WHAT YOU WILL DO: Extend the 1998 column on the U.S. soccer team's World Cup failure, picking up right after its last sentence.

This article sums it up for US soccer, friends we have taken some big steps backward...sadly.
Crying shame: U.S. soccer is a wasteland again
June 22, 1998
LYONS, France -- Cry for American soccer.
Some will laugh at it; some will curse it. But to cry is more proper.
Cry for a sports program in a nation as large and as rich and as athletically conscious as ours, which has so clearly lost its way in soccer.
Cry for a team that came here full of bravado that turned out to be hollow.
Cry for a team that still has one game to play here but has no chance, no hope. And worst of all, no purpose.
Cry for young men such as Alexi Lalas and Eric Wynalda and Marcelo Balboa, who were relegated to the bench in favor of another plan and other men, although they are among those who took the toddling few steps that moved the American game beyond the embarrassment of Italy eight years ago.
Cry for Steve Sampson's grand scheme that was to deliver the American team to the second round of this World Cup and instead failed miserably against a world power such as Germany and on Sunday failed miserably against a poor little soccer-deprived country such as Iran.
Cry for all the could-have-beens, all the we-almost-dids, all the oh-we-were-so-closes.
Cry for Frankie Hejduk, the surfer kid from California, who was the brightest light on the field for the Americans. Hejduk, a blur of long hair and flashing heels and athletic aggression, ran point-blank to the goal in the game's final minutes and -- his entire body in the air -- rifled a kick from only a few feet in front of the net that Iranian goalie Ahmad Abedzadeh sacrificed his body to deflect.
Cry for Brian McBride, who came so close to scoring with a bullet of a header in the opening minutes and finally scored the United States' only goal after the Iranians had a 2-0 lead.
The games we play are rarely as complex as the coaches make them appear. Hit the ball over the fence, get the ball in the end zone, or in the net.
And in soccer, chances to do that come so seldom, it is foolish, and dangerous, to waste an opportunity.

DATA SEGMENT:
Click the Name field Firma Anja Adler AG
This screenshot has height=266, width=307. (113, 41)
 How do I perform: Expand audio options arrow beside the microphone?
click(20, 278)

OUTPUT:
In the end, the Americans took 27 shots, the Iranians took 15, and Jamal Talebi, the Iranian coach who lives in Palo Alto, Calif., was almost apologetic to Sampson afterwards.
"Technically, they dominated a large part of the game," Talebi said, with Sampson standing in another part of the postgame interview room. "I compliment you, Mr. Sampson. You had many chances to score a goal and you did not. That's the only reason you lost the game."
That cut through all the rest of the rhetoric.
This American team, on this night, had many chances to at least tie this game and postpone its fate for another five days, until Thursday when it meets Yugoslavia in Nantes.
Because of recklessness or poor planning, because of bad preparation or bad combinations of players, because of poor luck or fate or circumstances, those chances passed unclaimed.
Cry for the waste.
Cry for the effort that brought these players and their hopes here but can take them no further.
There will be another World Cup in four years, in Asia, but none of these young men -- and certainly not Sampson -- have any guarantee of being there.
Two games into this tournament, it is over for the Americans. One game remains to be played, but now it is meaningless, in contrast to Sunday's match, which was filled with urgency and promise and even a certain amount of intrigue.
This was supposed to be the match with all the animosity, all the hard feelings, all the bitterness that politics can breed. This was supposed to be the good ol' US of A against those bad ol' guys from the faraway place with the strange-sounding names.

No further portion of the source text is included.